Exercise set
- A) According to the Gene Markland biography, how long was his career in minor league baseball?
- B) Transcribe the stretch of the Gene Markland biography from "American baseball player" through "and batted right-handed.".
- C) Using the Gene Markland biography, explain why his major league debut and his last major league appearance are only about two weeks apart.

=== Passage provided ===

- Second baseman
- Born: December 26, 1919 Detroit, Michigan, U.S.
- Died: June 15, 1999 (aged 79) Barefoot Bay, Florida, U.S.
- Batted: RightThrew: Right

MLB debut
- April 25, 1950, for the Philadelphia Athletics

Last MLB appearance
- May 7, 1950, for the Philadelphia Athletics

MLB statistics
- Batting average: .125
- Home runs: 0
- Runs batted in: 0
- Stats at Baseball Reference

Teams
- Philadelphia Athletics (1950);

= Gene Markland =

American baseball player (1919-1999)

Cleneth Eugene Markland (December 26, 1919 – June 15, 1999) was an American Major League Baseball infielder. Nicknamed "Mousey", he appeared in five games for the Philadelphia Athletics during the outset of the season, but had a nine-year, 1,169-game career in minor league baseball. The native of Detroit, Michigan, stood 5 ft 10 in tall and weighed 160 lb. He threw and batted right-handed.

=== Data section ===

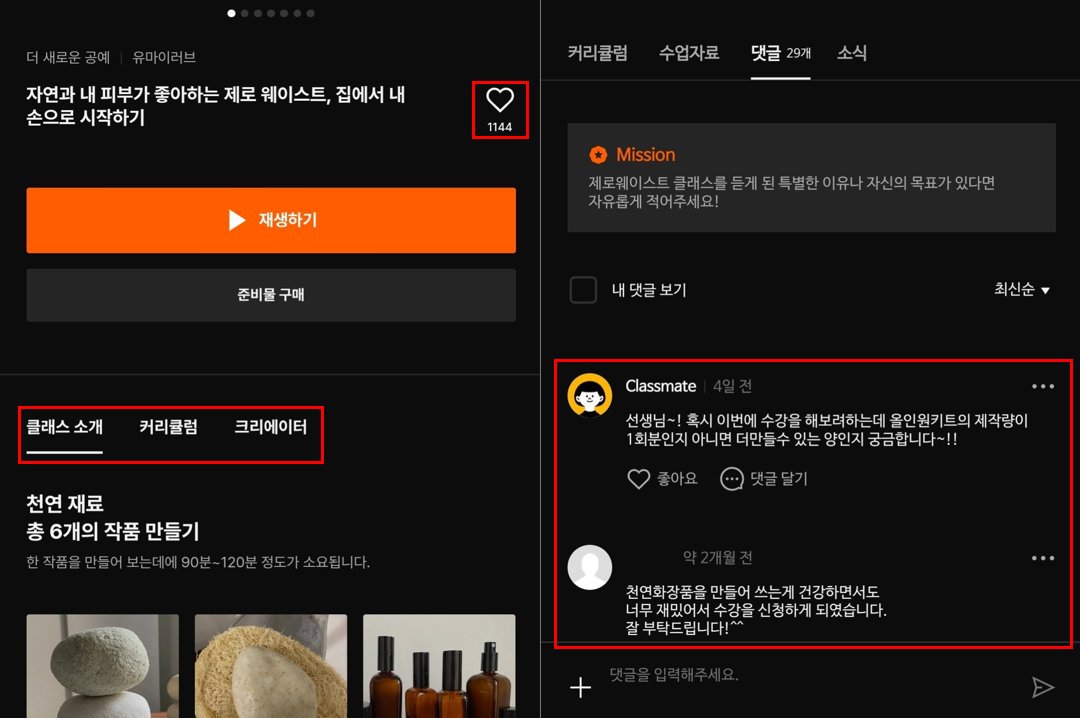Open the three-dot menu on Classmate's comment
Viewport: 1080px width, 718px height.
tap(1041, 385)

===

Problem solutions
- A) He had a nine-year minor league career spanning 1,169 games.

- B)
American baseball player (1919-1999)

Cleneth Eugene Markland (December 26, 1919 – June 15, 1999) was an American Major League Baseball infielder. Nicknamed "Mousey", he appeared in five games for the Philadelphia Athletics during the outset of the season, but had a nine-year, 1,169-game career in minor league baseball. The native of Detroit, Michigan, stood 5 ft 10 in tall and weighed 160 lb. He threw and batted right-handed.

- C) His whole major league career was five games for the Philadelphia Athletics at the outset of the season. Those games fell between his debut on April 25, 1950, and his last appearance on May 7, 1950.